■ **SECTION DU DOCUMENT**:
__________

Ce vendredi, un empilement de vieux jouets occupe le milieu du séjour quand Nema rentre de son travail. Elle entend couler la douche et Sonia chanter « mon beau sapin… ».
- Sonia ? C’est quoi tout ce bazar ?
- Ah oui, j’ai oublié de te dire, je me suis portée volontaire pour le nettoyage de jouets d’occasion en plastique pour la distribution gratuite pour le Noël des associations du quartier. Tous les enfants ont droit à des jouets, non ?
- C’est très bien, pas de problème, tu as raison. Mais malheureusement dans le monde aujourd’hui il y a des enfants qui voudraient d’abord avoir de quoi manger à leur faim. Je viens de terminer un roman qui se passe en Afrique, l’histoire d’un petit garçon qui n’aura eu que très peu l’occasion de s’amuser… Certains passages font froid dans le dos, mais il y a en même temps beaucoup de poésie et de charme dans ce récit.
Maputo, Mozambique |
Nous voilà partis pour le Mozambique. José Antonio Maria Vaz est à
l’origine boulanger, et ce depuis l’âge de six ans, car il n’y a pas d’âge
pour commencer à travailler quand on est pauvre en Afrique. Mais il devient
« chroniqueur des vents », surnom qu’il aura quand il dédiera sa vie à une
histoire, un seul récit à raconter, celui de cette terrible et poignante
rencontre qui l’aura profondément transformé : le récit des neuf dernières
nuits qu’il aura passées avec Nelio avant sa mort.

__________

■ **LIGNES DE DONNÉES**:
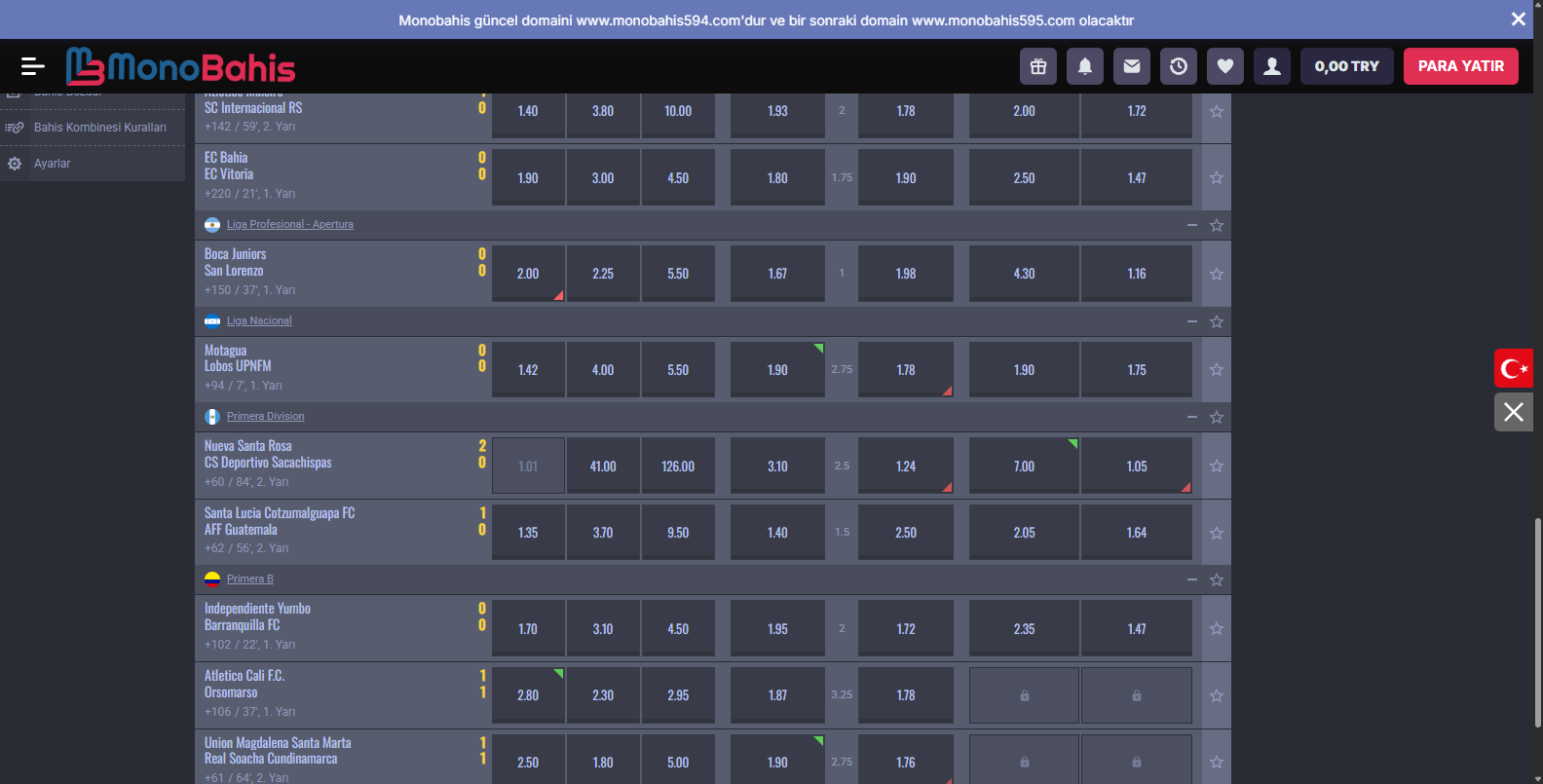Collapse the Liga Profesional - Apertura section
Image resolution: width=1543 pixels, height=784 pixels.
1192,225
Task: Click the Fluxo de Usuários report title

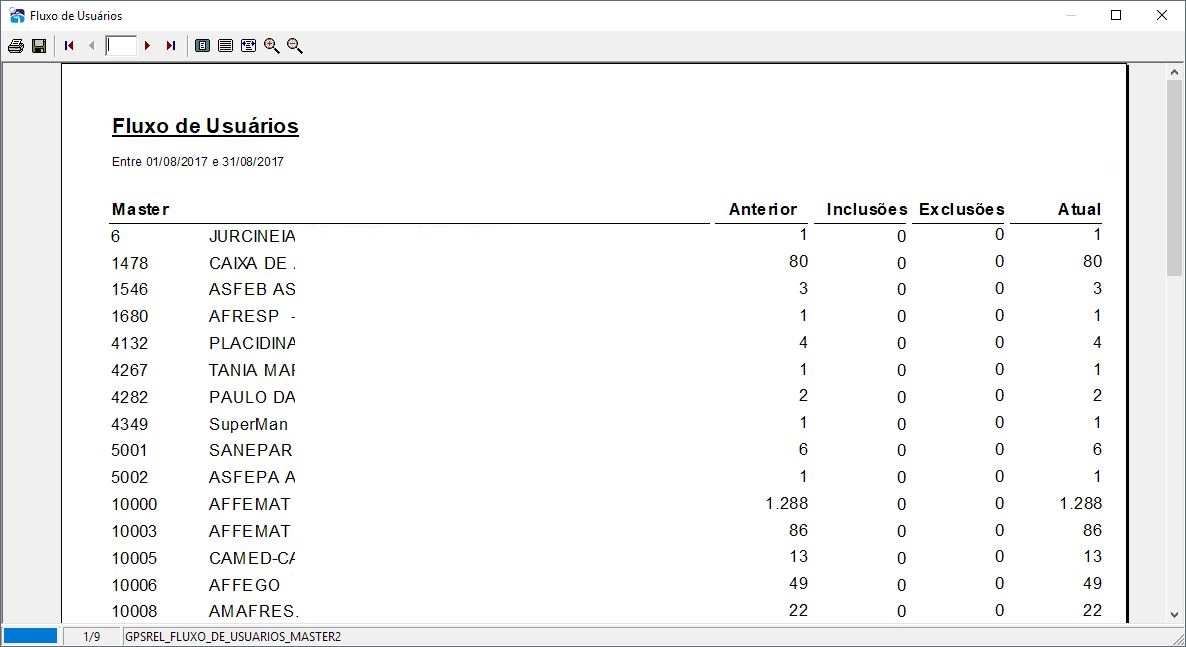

__________

■ **TRAVAIL À FAIRE**:
#1 Recopiez dans l'extrait sur le chroniqueur des vents tout ce qui va de « Ce vendredi, un » jusqu'à « tout ce bazar ? ».
#2 Poursuivez l'extrait sur le chroniqueur des vents à partir de l'endroit où il s'arrête, s'il vous plaît.
Les lignes de données forment un matériau à part, distinct de l'extrait sur le chroniqueur des vents.

■ **RÉPONSES FOURNIES**:
#1
Ce vendredi, un empilement de vieux jouets occupe le milieu du séjour quand Nema rentre de son travail. Elle entend couler la douche et Sonia chanter « mon beau sapin… ».
- Sonia ? C’est quoi tout ce bazar ?

#2
Posons le décor. José Antonio Maria Vaz vit à Maputo. Tout comme Dona Esmeralda la propriétaire de la boulangerie et du théâtre attenant. Dona Esmeralda est une vieille femme, fille d’un ancien gouverneur de la ville, Dom Joaquim Leonardo Dos Santos, à l’époque où le Mozambique était colonie portugaise. Bien sûr, c’était il y a déjà longtemps. Depuis, il y a eu la révolution et tout ce qui pouvait rappeler cette période, comme les très nombreuses statues érigées sur les grandes places ou les noms des rues, a été supprimé. Mais la vieille femme reste dans ses rêves et son théâtre lui sert à monter des spectacles nés de son imagination et relativement abscons (avec des costumes comme des têtes d’éléphant à porter en plein cagnard…). En passant par la boulangerie, il est possible pour les employés de monter dans un ancien réduit dédié au matériel de projection au-dessus de la salle du public et de voir les représentations. Pas très compréhensibles ces spectacles pour José Antonio mais c’est quand même plaisant.
Cases du Mozambique |
Une nuit, alors qu’il travaille à la préparation du pain,
José Antonio entend deux coups de feu. Bizarre, cela semble venir du
théâtre, mais il n’y a pas de représentation à cette heure-là, le théâtre
est vide. Sa curiosité le pousse à se faufiler à l’intérieur de la salle car
il connaît toutes les astuces pour y entrer ainsi que pour monter sur le
toit. Quelle n’est pas sa surprise lorsqu’il découvre gisant sur la scène un
enfant blessé par balle. Il se penche et l’enfant lui dit de ne pas
l’emmener à l’hôpital. Sans réfléchir, José Antonio porte le petit
corps saignant sur le toit. Dans la nuit africaine étoilée. A l’abris des
regards. Il l’installe sur un vieux matelas et tente de panser ses deux
plaies, deux trous faits par des balles. L’enfant lui dit s’appeler
Nelio. Il va lui raconter pourquoi il est là, comment il en est
arrivé là. Mais à son rythme. Nelio garantit qu’il aura le temps de
tout dire avant de mourir. José Antonio ne veut pas qu’un enfant, de
dix ans environ, meure comme ça.
C’est nuit après nuit que José Antonio écoutera l’enfant lors des
courtes périodes de répit entre accès de fièvre et endormissement. Neuf
nuits.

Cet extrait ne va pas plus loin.